> Assignment
Leave every picture out and return the rest of the listing verbatim.

> Data extracts
===

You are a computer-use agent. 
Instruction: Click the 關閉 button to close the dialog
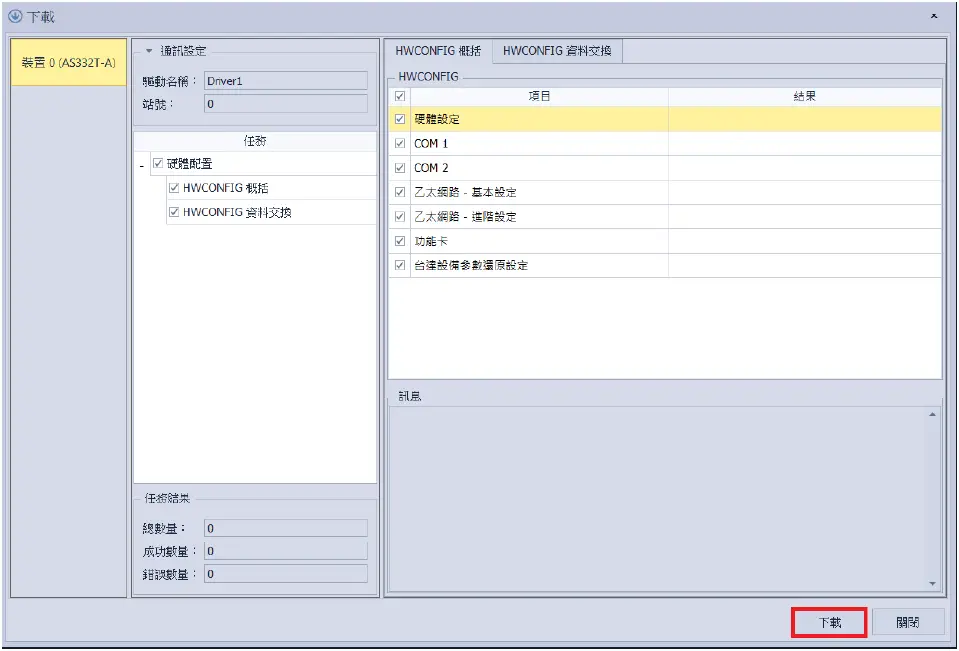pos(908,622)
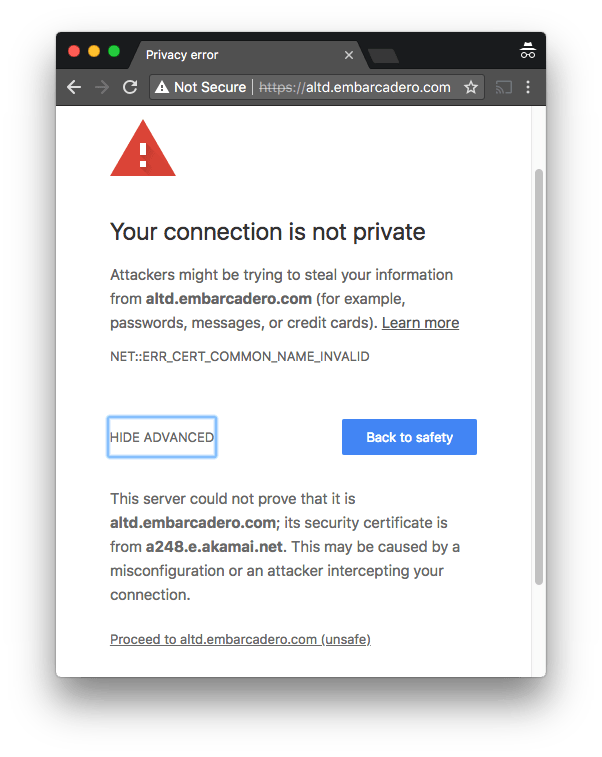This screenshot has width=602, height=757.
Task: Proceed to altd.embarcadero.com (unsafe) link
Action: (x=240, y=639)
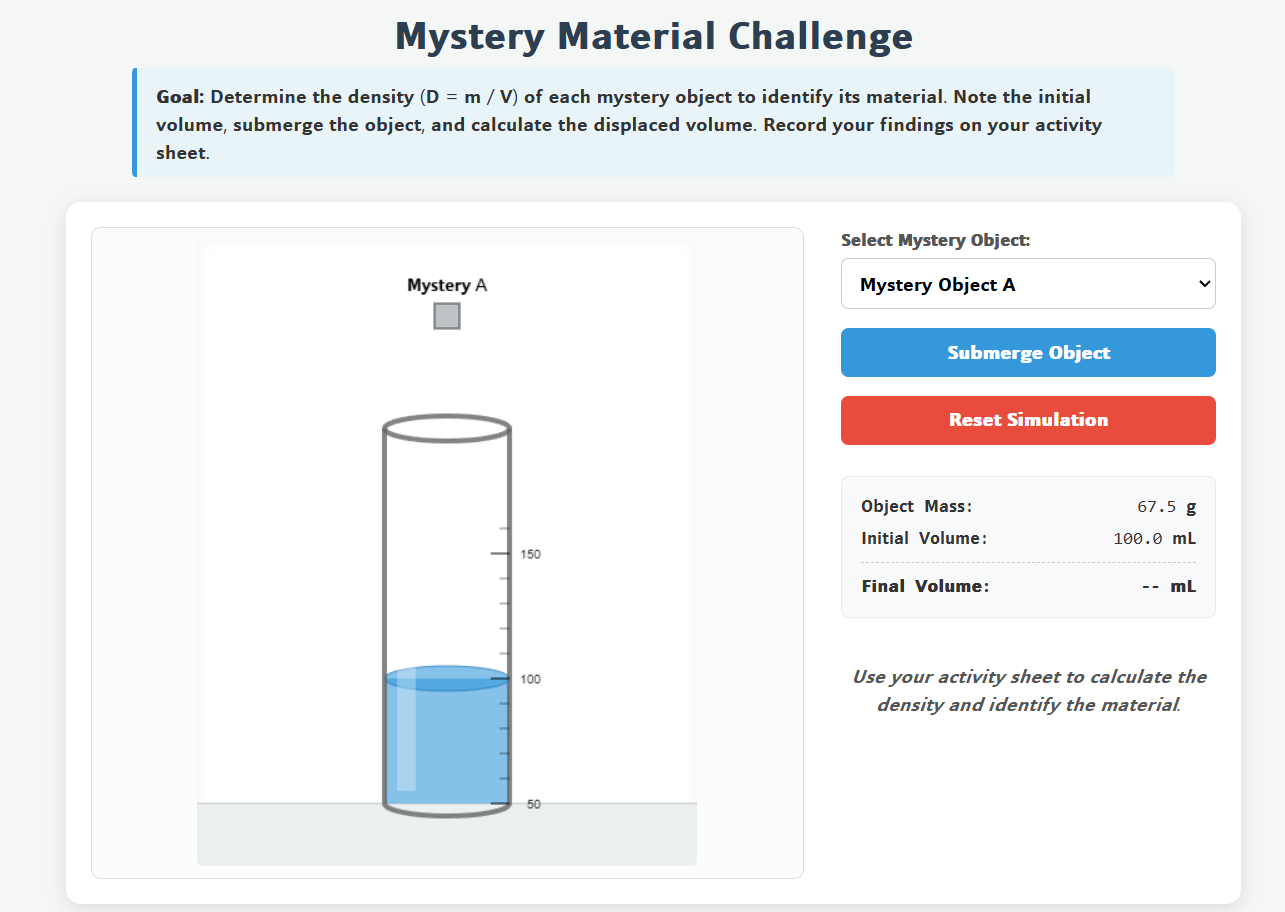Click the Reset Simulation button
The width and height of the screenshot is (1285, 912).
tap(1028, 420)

===

> Answer section
You are a computer-use agent. 
Instruction: Click the 關閉 button to close the dialog
pos(908,622)
This screenshot has width=602, height=757.
Task: Proceed to altd.embarcadero.com (unsafe) link
Action: (x=240, y=639)
Click the Reset Simulation button
The width and height of the screenshot is (1285, 912).
tap(1028, 420)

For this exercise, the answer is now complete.